Rows from a data collection
================

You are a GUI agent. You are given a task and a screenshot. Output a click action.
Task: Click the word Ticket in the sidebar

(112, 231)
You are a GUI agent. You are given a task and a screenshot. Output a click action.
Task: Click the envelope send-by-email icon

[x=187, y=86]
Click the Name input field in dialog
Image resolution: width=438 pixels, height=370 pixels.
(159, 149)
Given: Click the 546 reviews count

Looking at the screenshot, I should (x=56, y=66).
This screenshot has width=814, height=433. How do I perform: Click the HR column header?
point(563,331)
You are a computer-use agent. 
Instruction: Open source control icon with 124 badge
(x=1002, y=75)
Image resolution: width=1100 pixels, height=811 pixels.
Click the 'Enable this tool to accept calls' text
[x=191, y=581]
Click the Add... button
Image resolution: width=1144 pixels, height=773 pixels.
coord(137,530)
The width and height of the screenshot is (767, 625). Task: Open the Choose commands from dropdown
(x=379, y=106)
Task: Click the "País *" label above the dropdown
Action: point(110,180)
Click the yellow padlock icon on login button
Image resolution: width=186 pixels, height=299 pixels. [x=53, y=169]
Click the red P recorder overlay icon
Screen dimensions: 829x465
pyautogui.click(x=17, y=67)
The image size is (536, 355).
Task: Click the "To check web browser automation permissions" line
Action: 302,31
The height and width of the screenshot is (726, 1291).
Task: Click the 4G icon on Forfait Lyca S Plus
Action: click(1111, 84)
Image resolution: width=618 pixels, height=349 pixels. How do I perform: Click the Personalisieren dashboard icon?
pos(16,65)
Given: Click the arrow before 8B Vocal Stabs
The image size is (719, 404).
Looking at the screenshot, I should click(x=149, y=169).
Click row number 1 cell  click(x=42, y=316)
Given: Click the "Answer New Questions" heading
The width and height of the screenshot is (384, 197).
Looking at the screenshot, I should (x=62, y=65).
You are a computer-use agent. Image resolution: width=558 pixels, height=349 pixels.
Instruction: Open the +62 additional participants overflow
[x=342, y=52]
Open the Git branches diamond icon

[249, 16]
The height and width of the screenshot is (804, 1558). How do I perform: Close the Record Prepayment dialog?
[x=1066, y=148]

================

**Exercise**
Update the rows above by replacing every "How do I perform:" with "What action completes this:" and leaving everything else unchanged.

**Solution to the problem**
You are a GUI agent. You are given a task and a screenshot. Output a click action.
Task: Click the word Ticket in the sidebar

(112, 231)
You are a GUI agent. You are given a task and a screenshot. Output a click action.
Task: Click the envelope send-by-email icon

[x=187, y=86]
Click the Name input field in dialog
Image resolution: width=438 pixels, height=370 pixels.
(159, 149)
Given: Click the 546 reviews count

Looking at the screenshot, I should (x=56, y=66).
This screenshot has width=814, height=433. What action completes this: Click the HR column header?
point(563,331)
You are a computer-use agent. 
Instruction: Open source control icon with 124 badge
(x=1002, y=75)
Image resolution: width=1100 pixels, height=811 pixels.
Click the 'Enable this tool to accept calls' text
[x=191, y=581]
Click the Add... button
Image resolution: width=1144 pixels, height=773 pixels.
coord(137,530)
The width and height of the screenshot is (767, 625). Task: Open the Choose commands from dropdown
(x=379, y=106)
Task: Click the "País *" label above the dropdown
Action: point(110,180)
Click the yellow padlock icon on login button
Image resolution: width=186 pixels, height=299 pixels. [x=53, y=169]
Click the red P recorder overlay icon
Screen dimensions: 829x465
pyautogui.click(x=17, y=67)
The image size is (536, 355).
Task: Click the "To check web browser automation permissions" line
Action: 302,31
The height and width of the screenshot is (726, 1291).
Task: Click the 4G icon on Forfait Lyca S Plus
Action: click(1111, 84)
Image resolution: width=618 pixels, height=349 pixels. What action completes this: Click the Personalisieren dashboard icon?
pos(16,65)
Given: Click the arrow before 8B Vocal Stabs
The image size is (719, 404).
Looking at the screenshot, I should click(x=149, y=169).
Click row number 1 cell  click(x=42, y=316)
Given: Click the "Answer New Questions" heading
The width and height of the screenshot is (384, 197).
Looking at the screenshot, I should (x=62, y=65).
You are a computer-use agent. Image resolution: width=558 pixels, height=349 pixels.
Instruction: Open the +62 additional participants overflow
[x=342, y=52]
Open the Git branches diamond icon

[249, 16]
The height and width of the screenshot is (804, 1558). What action completes this: Close the Record Prepayment dialog?
[x=1066, y=148]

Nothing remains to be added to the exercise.